According to the latest Eurostat figures, in the year to November 2008 industrial output dropped by 7.7% in both the Euro area and in the EU as a whole. There was a wide range in performance across countries:
“Among the Member States for which data are available for November 2008, industrial production fell in nineteen and rose only in Ireland (+2.6%). The most significant decreases were registered in Estonia (-17.6%), Spain (-15.1%), Latvia (-13.9%) and Luxembourg (-13.8%).”
Now, the question is, are these big numbers or small numbers? Here is a table giving changes in industrial output between 1929 and 1937. Looking at the three-year declines between 1929 and 1932, and comparing these with the one-year declines from 2007 to 2008, my answer is that these are frighteningly big numbers. Industrial output is not declining at the rate experienced in the US or Germany during the Great Depression, but that is setting the bar pretty low. It is declining more rapidly than the average falls experienced in Europe as a whole during that period (although those average falls are unweighted, and thus have a large health warning attached to them).

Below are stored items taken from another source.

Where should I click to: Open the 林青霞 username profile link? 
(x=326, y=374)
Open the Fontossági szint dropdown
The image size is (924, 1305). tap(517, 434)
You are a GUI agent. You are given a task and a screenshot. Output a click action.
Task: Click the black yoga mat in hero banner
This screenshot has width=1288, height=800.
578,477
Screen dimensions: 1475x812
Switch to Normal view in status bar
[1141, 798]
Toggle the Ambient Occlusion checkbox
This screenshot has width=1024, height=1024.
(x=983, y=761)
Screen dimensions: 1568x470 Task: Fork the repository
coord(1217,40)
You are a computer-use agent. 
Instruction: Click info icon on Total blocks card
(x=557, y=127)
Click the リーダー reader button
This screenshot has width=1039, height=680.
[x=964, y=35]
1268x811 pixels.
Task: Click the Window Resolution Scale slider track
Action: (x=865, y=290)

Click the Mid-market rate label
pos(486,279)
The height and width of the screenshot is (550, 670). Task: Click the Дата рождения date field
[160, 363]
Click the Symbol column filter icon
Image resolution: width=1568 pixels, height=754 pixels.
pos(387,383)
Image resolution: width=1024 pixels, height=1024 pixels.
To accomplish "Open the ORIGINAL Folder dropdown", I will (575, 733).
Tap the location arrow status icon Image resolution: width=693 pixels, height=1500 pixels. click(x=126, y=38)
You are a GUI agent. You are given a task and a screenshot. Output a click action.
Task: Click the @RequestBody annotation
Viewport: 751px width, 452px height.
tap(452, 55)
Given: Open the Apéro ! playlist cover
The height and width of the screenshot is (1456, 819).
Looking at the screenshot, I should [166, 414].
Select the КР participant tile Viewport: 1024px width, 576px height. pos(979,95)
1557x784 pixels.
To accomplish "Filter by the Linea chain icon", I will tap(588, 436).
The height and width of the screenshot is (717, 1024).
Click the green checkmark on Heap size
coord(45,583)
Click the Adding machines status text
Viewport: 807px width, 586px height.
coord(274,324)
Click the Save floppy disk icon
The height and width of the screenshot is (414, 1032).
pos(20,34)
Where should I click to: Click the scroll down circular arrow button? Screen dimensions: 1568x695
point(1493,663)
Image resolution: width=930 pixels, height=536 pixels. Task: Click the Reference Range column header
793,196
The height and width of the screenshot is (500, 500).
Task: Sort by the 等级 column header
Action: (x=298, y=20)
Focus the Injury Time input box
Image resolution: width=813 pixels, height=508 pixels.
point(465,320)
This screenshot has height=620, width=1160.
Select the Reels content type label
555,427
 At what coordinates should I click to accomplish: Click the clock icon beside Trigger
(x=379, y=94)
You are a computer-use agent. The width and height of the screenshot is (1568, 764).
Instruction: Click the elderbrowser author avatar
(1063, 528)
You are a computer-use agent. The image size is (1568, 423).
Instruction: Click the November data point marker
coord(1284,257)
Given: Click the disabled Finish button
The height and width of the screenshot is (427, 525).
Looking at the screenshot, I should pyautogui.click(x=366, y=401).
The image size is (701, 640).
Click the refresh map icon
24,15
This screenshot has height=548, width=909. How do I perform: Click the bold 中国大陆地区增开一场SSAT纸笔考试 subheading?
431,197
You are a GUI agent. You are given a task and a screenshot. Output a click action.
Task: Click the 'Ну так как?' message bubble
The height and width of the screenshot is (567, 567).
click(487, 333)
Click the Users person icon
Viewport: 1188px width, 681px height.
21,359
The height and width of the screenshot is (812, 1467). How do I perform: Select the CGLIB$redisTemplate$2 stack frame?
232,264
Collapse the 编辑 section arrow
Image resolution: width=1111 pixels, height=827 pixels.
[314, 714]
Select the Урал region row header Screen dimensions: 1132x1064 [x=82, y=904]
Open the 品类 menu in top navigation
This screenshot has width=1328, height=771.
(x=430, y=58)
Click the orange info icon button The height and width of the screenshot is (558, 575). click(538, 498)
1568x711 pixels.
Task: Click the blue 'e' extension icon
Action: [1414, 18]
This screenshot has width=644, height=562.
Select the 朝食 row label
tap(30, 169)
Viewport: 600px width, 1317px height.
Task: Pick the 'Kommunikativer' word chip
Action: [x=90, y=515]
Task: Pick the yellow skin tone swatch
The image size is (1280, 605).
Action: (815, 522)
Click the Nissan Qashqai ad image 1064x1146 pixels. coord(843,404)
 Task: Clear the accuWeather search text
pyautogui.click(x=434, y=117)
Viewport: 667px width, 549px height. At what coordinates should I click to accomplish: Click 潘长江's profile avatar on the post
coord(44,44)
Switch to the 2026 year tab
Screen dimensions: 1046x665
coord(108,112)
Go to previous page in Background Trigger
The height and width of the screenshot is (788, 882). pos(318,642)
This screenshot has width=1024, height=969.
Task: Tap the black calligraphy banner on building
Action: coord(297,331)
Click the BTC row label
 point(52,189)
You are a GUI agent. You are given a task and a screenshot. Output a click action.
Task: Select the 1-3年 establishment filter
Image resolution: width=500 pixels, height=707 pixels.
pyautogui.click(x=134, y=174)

It is of course true that industry has declined since 1930 as a share of GDP in big European economies like Germany, France and the UK. On the other hand, as far as I can see from the (not very comparable) data which I currently have to hand, it has increased over that period in Finland, Ireland, Greece, Portugal, Spain, the former Czechoslovakia, Hungary, Poland, and I am prepared to bet Bulgaria, Romania and the former Yugoslavia as well. And it is about the same now as it was then in Italy.